START Excerpted records

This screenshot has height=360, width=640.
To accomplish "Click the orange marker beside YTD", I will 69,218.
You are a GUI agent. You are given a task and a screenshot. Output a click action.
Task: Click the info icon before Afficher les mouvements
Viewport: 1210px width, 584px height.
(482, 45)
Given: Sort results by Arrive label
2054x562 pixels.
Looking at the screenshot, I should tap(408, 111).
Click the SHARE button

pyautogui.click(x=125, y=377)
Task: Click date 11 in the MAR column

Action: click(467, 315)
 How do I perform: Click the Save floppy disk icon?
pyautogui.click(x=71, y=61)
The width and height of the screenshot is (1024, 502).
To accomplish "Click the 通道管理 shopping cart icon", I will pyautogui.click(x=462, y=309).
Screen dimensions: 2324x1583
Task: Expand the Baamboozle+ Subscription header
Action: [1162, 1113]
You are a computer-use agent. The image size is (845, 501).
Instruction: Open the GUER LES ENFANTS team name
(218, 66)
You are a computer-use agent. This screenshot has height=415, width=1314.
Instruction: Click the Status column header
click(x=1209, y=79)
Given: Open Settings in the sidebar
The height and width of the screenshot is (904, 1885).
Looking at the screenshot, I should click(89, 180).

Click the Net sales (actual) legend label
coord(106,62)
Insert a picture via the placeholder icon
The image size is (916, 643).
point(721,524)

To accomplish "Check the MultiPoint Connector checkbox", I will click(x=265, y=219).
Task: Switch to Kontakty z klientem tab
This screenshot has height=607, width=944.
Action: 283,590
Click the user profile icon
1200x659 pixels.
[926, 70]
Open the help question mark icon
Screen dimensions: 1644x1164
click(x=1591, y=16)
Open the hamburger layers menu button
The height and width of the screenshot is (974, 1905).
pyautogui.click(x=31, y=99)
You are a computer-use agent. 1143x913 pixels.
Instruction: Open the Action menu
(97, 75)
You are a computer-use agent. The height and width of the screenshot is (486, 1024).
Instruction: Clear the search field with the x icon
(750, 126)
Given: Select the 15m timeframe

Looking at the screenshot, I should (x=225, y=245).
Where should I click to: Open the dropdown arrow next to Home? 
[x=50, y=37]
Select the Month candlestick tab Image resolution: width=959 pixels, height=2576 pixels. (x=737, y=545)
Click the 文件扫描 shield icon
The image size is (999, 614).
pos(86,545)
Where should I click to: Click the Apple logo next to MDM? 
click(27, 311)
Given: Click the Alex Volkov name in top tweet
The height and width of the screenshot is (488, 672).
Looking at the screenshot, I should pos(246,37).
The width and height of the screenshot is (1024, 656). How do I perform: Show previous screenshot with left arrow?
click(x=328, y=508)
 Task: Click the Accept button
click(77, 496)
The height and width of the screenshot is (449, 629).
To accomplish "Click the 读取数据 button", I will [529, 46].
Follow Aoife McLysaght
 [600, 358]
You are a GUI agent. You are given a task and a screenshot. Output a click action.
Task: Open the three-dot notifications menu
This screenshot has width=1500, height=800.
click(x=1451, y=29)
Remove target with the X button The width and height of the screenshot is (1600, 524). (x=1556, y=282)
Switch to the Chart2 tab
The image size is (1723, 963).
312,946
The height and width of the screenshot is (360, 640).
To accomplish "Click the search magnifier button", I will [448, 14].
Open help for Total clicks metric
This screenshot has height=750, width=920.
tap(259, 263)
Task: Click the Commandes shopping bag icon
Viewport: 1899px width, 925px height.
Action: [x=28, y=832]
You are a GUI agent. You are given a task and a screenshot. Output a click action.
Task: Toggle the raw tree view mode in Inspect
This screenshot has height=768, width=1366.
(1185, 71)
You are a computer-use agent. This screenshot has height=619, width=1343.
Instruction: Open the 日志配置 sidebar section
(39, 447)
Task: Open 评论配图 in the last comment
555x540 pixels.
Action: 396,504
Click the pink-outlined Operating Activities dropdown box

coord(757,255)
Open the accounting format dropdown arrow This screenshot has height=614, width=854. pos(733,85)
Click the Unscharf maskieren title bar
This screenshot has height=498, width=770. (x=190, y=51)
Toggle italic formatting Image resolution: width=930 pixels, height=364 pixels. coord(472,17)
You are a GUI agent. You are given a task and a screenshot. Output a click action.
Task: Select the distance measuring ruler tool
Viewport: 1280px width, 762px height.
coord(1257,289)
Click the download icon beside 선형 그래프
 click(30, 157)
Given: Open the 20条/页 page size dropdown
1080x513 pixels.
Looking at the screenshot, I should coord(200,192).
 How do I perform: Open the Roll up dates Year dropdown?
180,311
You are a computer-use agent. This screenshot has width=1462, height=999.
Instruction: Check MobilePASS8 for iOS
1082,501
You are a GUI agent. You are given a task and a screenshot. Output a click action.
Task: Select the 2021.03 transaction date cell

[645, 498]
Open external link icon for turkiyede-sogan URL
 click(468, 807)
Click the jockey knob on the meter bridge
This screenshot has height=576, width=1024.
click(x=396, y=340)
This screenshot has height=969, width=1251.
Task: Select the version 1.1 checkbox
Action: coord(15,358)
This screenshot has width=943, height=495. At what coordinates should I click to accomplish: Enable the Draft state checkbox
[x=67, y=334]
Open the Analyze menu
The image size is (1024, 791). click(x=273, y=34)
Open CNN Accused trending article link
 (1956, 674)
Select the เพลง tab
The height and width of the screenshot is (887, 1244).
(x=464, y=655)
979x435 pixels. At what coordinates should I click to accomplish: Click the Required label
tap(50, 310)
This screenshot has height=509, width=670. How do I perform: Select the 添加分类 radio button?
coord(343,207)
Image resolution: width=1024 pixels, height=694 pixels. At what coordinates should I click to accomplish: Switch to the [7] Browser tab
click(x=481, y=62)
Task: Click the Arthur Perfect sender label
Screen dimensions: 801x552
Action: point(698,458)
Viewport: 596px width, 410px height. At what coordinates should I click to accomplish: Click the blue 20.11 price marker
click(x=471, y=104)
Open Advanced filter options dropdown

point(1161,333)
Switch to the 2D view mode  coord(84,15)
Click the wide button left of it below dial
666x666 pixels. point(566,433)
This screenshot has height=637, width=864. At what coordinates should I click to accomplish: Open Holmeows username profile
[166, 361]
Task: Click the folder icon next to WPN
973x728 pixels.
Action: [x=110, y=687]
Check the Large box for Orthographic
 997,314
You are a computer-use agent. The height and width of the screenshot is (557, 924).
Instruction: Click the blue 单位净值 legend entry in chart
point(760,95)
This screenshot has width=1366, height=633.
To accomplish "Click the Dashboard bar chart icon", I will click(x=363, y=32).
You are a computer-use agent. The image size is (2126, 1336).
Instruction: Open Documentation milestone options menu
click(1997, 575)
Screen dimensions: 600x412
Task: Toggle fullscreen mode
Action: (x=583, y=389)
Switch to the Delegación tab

END Excerpted records

> [Work task]: Retype only the stretch of lines above starting at the one with "Task: Open 评论配图 in the last comment" and stopping at the one with "Given: Open the 20条/页 page size dropdown", exactly as written, with both kept.

> [Solution for this problem]:
Task: Open 评论配图 in the last comment
555x540 pixels.
Action: 396,504
Click the pink-outlined Operating Activities dropdown box

coord(757,255)
Open the accounting format dropdown arrow This screenshot has height=614, width=854. pos(733,85)
Click the Unscharf maskieren title bar
This screenshot has height=498, width=770. (x=190, y=51)
Toggle italic formatting Image resolution: width=930 pixels, height=364 pixels. coord(472,17)
You are a GUI agent. You are given a task and a screenshot. Output a click action.
Task: Select the distance measuring ruler tool
Viewport: 1280px width, 762px height.
coord(1257,289)
Click the download icon beside 선형 그래프
 click(30, 157)
Given: Open the 20条/页 page size dropdown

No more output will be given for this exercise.